論文 参考訳(メタデータ) (2022-05-21T14:08:53Z) - Deep Reinforcement Learning Guided Graph Neural Networks for Brain
Network Analysis [61.53545734991802]
本稿では,各脳ネットワークに最適なGNNアーキテクチャを探索する新しい脳ネットワーク表現フレームワークBN-GNNを提案する。
提案するBN-GNNは,脳ネットワーク解析タスクにおける従来のGNNの性能を向上させる。
論文 参考訳(メタデータ) (2022-03-18T07:05:27Z) - Joint Embedding of Structural and Functional Brain Networks with Graph
Neural Networks for Mental Illness Diagnosis [17.48272758284748]
グラフニューラルネットワーク(GNN)は,グラフ構造化データを解析するためのデファクトモデルとなっている。
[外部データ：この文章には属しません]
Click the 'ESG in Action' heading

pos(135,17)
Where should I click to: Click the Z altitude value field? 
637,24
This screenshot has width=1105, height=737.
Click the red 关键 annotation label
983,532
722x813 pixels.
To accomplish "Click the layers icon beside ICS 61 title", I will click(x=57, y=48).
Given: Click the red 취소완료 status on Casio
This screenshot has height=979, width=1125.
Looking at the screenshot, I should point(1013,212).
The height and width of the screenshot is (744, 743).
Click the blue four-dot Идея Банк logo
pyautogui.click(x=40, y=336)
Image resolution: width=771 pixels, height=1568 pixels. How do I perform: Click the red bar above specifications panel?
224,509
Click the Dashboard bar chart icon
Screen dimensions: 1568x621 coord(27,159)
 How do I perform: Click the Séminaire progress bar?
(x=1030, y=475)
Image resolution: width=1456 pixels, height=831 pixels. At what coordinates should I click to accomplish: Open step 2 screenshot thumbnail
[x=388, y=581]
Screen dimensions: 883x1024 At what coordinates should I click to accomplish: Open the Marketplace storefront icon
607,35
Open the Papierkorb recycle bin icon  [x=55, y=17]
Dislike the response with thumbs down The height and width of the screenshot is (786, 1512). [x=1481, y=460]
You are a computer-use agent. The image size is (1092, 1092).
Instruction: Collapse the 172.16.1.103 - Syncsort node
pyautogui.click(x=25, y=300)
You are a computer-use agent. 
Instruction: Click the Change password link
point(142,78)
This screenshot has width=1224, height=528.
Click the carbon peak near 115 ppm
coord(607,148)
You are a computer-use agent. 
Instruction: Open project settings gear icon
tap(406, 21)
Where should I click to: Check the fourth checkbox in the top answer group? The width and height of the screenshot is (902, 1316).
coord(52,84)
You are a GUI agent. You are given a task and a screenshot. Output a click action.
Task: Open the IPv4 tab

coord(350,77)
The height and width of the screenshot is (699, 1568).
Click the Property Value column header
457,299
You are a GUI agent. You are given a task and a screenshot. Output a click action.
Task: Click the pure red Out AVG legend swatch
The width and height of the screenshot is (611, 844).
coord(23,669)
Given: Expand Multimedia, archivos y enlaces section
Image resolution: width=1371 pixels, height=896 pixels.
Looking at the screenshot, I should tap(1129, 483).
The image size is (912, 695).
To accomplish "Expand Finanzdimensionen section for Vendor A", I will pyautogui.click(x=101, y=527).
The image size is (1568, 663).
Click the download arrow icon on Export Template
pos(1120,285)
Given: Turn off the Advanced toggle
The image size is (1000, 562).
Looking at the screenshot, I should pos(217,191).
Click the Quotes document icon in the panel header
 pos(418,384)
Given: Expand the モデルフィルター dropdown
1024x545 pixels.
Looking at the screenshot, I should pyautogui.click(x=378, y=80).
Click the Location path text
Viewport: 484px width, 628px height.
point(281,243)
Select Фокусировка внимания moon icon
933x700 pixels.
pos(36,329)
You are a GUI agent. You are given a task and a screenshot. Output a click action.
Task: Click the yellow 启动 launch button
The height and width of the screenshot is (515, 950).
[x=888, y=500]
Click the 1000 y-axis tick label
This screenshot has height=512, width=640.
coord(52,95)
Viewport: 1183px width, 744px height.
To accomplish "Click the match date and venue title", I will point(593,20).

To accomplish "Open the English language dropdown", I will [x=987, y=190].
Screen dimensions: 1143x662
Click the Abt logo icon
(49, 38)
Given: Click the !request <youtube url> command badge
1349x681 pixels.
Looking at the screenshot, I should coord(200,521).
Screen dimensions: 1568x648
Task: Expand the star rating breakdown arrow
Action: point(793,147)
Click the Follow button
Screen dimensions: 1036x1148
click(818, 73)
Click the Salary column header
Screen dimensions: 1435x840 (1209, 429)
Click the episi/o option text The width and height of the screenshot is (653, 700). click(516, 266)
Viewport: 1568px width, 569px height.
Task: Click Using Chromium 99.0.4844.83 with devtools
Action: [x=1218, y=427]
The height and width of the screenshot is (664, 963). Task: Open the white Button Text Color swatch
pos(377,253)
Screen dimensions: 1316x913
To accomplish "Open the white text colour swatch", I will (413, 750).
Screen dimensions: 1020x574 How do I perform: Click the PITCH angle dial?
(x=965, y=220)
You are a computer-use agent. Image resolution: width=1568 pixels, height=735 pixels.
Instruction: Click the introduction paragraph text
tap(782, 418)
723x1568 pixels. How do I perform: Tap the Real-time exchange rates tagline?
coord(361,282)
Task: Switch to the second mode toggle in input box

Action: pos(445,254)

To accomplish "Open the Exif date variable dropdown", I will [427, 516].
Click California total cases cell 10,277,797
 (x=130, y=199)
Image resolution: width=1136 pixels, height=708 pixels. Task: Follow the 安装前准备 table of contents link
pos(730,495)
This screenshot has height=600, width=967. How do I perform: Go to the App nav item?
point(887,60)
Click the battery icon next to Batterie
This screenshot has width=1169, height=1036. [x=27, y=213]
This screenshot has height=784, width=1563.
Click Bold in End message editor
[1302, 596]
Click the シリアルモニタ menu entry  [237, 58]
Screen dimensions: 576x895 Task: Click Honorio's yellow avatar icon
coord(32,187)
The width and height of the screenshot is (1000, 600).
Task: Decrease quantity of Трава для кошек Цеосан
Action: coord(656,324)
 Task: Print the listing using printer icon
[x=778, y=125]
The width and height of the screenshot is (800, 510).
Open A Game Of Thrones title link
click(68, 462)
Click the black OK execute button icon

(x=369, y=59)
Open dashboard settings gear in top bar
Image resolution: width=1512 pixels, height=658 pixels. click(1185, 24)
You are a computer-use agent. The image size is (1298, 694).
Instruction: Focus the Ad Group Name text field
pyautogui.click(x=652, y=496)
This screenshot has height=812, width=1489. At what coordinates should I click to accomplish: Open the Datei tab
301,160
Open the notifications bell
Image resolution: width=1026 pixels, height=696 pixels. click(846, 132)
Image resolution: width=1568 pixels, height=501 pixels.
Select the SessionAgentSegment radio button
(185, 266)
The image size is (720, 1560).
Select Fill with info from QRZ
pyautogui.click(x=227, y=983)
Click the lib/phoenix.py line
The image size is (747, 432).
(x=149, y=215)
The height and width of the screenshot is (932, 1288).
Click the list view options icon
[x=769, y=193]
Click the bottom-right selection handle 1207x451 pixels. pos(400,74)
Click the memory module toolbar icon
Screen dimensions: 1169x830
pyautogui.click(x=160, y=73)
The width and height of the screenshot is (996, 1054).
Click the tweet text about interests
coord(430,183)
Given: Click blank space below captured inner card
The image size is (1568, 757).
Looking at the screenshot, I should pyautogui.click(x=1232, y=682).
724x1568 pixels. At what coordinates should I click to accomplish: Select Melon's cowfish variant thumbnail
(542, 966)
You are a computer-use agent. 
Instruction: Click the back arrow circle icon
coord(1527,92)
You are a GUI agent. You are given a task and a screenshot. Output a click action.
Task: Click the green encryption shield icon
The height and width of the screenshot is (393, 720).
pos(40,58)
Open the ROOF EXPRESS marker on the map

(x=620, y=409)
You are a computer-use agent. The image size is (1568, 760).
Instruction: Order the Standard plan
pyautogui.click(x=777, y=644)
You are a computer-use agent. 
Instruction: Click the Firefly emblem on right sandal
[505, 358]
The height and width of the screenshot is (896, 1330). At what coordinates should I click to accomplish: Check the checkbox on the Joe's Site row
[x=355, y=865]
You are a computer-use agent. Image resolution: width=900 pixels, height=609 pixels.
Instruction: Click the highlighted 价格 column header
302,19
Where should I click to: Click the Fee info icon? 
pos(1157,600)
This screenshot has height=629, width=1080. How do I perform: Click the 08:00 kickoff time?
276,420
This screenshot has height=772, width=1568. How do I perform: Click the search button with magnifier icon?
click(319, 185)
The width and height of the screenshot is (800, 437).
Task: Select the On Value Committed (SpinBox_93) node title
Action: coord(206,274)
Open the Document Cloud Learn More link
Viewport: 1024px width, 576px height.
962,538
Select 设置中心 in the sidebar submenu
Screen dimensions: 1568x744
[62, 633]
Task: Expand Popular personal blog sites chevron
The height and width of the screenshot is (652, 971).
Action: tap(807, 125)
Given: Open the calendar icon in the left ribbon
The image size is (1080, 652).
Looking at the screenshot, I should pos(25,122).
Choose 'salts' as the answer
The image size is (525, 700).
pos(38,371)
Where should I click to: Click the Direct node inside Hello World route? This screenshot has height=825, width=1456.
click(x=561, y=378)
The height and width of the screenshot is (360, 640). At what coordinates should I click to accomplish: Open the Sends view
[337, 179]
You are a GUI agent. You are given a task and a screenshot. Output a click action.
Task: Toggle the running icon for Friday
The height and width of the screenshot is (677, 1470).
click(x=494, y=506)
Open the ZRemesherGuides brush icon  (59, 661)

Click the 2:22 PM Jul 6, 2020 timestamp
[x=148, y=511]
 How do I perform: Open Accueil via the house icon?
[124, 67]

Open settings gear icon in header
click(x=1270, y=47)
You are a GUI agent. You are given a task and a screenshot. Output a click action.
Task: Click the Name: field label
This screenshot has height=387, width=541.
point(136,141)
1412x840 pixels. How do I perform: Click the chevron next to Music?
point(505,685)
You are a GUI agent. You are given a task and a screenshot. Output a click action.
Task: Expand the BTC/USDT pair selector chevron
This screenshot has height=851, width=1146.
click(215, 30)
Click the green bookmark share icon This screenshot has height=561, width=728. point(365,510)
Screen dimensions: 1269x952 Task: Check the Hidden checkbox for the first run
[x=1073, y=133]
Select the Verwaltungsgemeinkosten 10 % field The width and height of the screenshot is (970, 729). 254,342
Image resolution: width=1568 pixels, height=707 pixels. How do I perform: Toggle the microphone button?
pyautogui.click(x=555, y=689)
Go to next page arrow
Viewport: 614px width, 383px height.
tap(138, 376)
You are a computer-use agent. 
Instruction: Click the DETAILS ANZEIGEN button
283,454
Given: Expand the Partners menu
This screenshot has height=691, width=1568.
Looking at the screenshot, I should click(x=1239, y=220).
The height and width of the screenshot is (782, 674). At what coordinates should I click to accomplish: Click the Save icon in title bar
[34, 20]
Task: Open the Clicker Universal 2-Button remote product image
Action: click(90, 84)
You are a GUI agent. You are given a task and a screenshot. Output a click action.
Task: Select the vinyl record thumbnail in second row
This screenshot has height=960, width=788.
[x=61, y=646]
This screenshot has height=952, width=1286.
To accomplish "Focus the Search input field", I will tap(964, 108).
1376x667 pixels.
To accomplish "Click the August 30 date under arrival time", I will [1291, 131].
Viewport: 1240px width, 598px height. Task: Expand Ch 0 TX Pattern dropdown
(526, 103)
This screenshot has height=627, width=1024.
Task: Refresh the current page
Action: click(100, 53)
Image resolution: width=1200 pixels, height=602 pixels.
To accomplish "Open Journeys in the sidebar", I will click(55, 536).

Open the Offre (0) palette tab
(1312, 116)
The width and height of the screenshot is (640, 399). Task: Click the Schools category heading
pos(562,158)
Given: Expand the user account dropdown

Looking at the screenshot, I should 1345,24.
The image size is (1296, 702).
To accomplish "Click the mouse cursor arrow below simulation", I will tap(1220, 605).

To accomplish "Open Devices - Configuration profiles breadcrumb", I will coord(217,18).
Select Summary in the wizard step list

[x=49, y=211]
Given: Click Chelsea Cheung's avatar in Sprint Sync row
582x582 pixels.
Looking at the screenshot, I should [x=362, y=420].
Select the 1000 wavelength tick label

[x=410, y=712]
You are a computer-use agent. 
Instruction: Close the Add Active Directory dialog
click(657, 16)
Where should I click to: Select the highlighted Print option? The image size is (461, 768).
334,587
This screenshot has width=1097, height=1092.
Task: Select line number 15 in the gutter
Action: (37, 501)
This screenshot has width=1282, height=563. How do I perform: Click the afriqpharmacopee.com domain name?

我々はマルチモーダル脳ネットワークのための新しいマルチビューGNNを開発した。
特に、各モダリティを脳ネットワークの視点とみなし、マルチモーダル融合のためのコントラスト学習を採用する。
論文 参考訳(メタデータ) (2021-07-07T13:49:57Z) - Deep Representation Learning For Multimodal Brain Networks [9.567489601729328]
本稿では,マルチモーダル脳ネットワークを融合させるために,エンドツーエンドの深層グラフ表現学習(Deep Multimodal Brain Networks - DMBN)を提案する。
脳構造ネットワークから機能ネットワークへの高階ネットワークマッピングはノード領域で学習される。
実験結果は,提案手法が他の最先端の深層脳ネットワークモデルよりも優れていることを示す。
論文 参考訳(メタデータ) (2020-07-19T20:32:05Z)
関連論文リストは本サイト内にある論文のタイトル・アブストラクトから自動的に作成しています。
指定された論文の情報です。
本サイトの運営者は本サイト(すべての情報・翻訳含む)の品質を保証せず、本サイト(すべての情報・翻訳含む)を使用して発生したあらゆる結果について一切の責任を負いません。